何故か着いてきていた人体模型もカゴへと乗り込んだ。


__狭い。


まあ、仕方ないか。


「金次郎タクシー、発進」


「その呼称はやめたまえ」


 歩き出す速度は相変わらず速い。



 森を進んでいる途中だった。


「おい、止まれ」


 前から三人組の冒険者が現れた。


 視線は――ピグへ。


「オークじゃねぇか。
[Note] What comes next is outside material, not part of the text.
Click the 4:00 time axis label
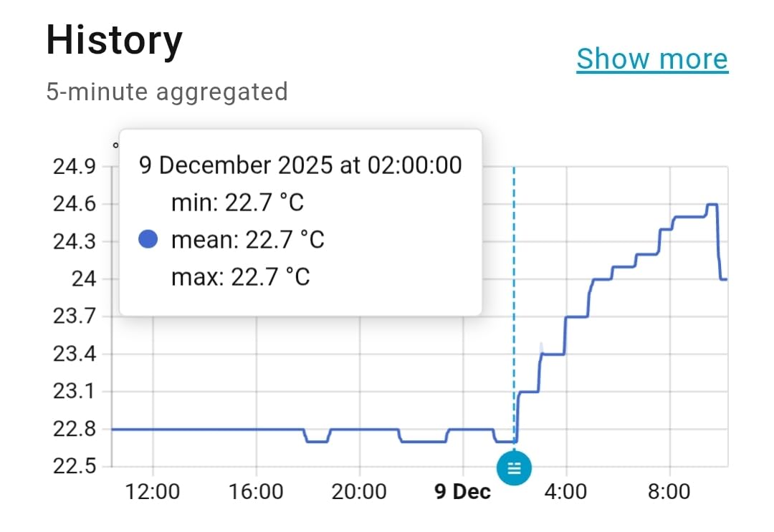The image size is (774, 532). pyautogui.click(x=566, y=492)
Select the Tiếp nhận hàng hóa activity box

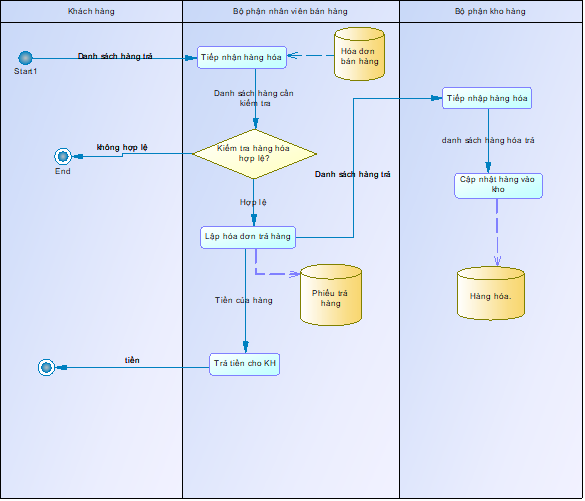click(x=242, y=57)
討伐対象だろ」


 剣が抜かれる。


 ピグがびくっと縮こまった。


 反射的に前へ出る。


「待って!この子は――」


「どけよ兄ちゃん」


 剣が振り上げられる。


 考えるより先に体が動いた。


 ピグの前に立つ。


「だめだ」


 自分でも驚くくらい、声は落ち着いていた。


「この子は俺の仲間だ」


 沈黙。


 空気が張り詰める。



 その時。


 金次郎が一歩前へ出た。


「ピグよ」


 静かな声だった。


「守られた時、人は何と言うか知っているか?」


 ピグを見下ろす。


「……ぶ?」


「『ありがとう』だ」


 ゆっくり、はっきりと告げる。


 ピグは考え込むように口を動かした。


「……あ……り……」


 必死に音を繋ぐ。


 そして。


「……あり……が……」


 小さく、でも確かに。


 言葉になりかけた。


 冒険者たちは顔を見合わせる。


「……魔物が、喋った?」


 空気が変わった。


 剣が、わずかに下がる。



 ピグは俺の服をぎゅっと掴んだ。


 震えているけど、逃げてはいない。


 少しだけ誇らしそうだった。


「……行こうか」


 俺が言うと、金次郎が頷く。


「うむ。学びは進んでいる」


 こうして俺たちは――


 次の街へ向けて、再び歩き出した。